Since a few years back, I’ve been opting to work with vintage cameras and analog film. There are various reasons for this. In the time of manipulated digital images, the film feels more concrete, real and uncorrupted. The process is also very different – you are not aware whether your shooting sessions have been successful until you see the processed material much later. Up to that moment you are in the dark with what the results might be. If something goes wrong (your camera brakes down, the processing has gone to hell, the film has been exposed to light, the storage has been too warm, etc.) the core of what you have left is the intense immersion in the moment of observation, without having the possibility to distance yourself in order to check the results right away. This has become a profound part of my work.
Eventually, for practical reasons, the film gets scanned and digitized, but the original format is still the organic, light-sensitive, living material, involving (at least for me) a nearly magical and alchemical process of turning light into the image, compared to digital data made of zeros and ones.
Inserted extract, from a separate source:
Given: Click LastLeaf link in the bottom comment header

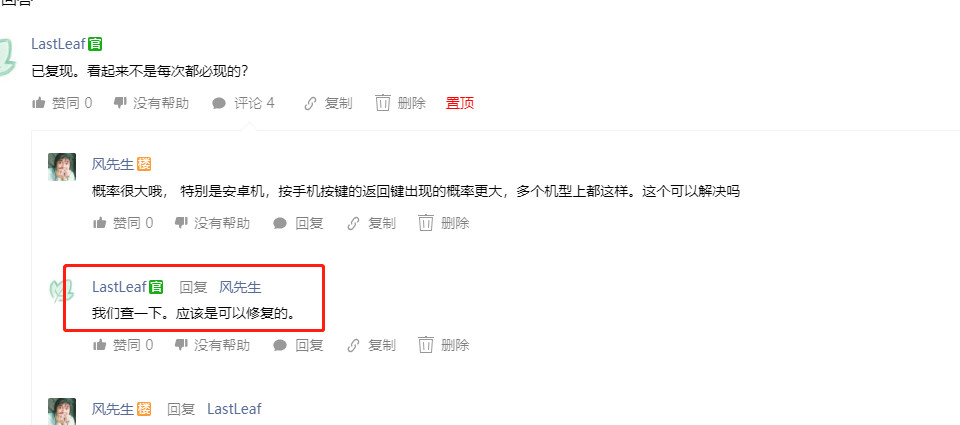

This changing, sometimes unpredictable material is closer to us than the electronic information, and that is why the film feels more naturally connected with people around me.
During the Screen City Biennial, the filmed material was projected with small portable pico-beamers on buildings and the clothing and skin of the audience, inviting passersby to shelter the flickering, grainy and delicate realms in the cups of their hands. It was beautiful to see how the busy and altruistic life of ants merged with the viewers, and how rain made open palms seem almost liquid, touched by hundreds of raindrops transported by the film. Here technology entered the stage and became a carrier of originally analogue data, as the two mediums joined in a mutually beneficial union. Without the digital beamers, the work could never have taken its movable and fluid form, which along with the organic film was one of the core ideas of the Beacon. It was astonishing how our group of performers could carry these entire worlds with us on devices that fitted in our pockets. Since the source of the videos was almost invisible, it permitted viewers to fully concentrate on images that seemed to spawn practically out of nowhere – or more accurately: out of love for something that needed to be illuminated, shared, felt and heard in order for it to survive.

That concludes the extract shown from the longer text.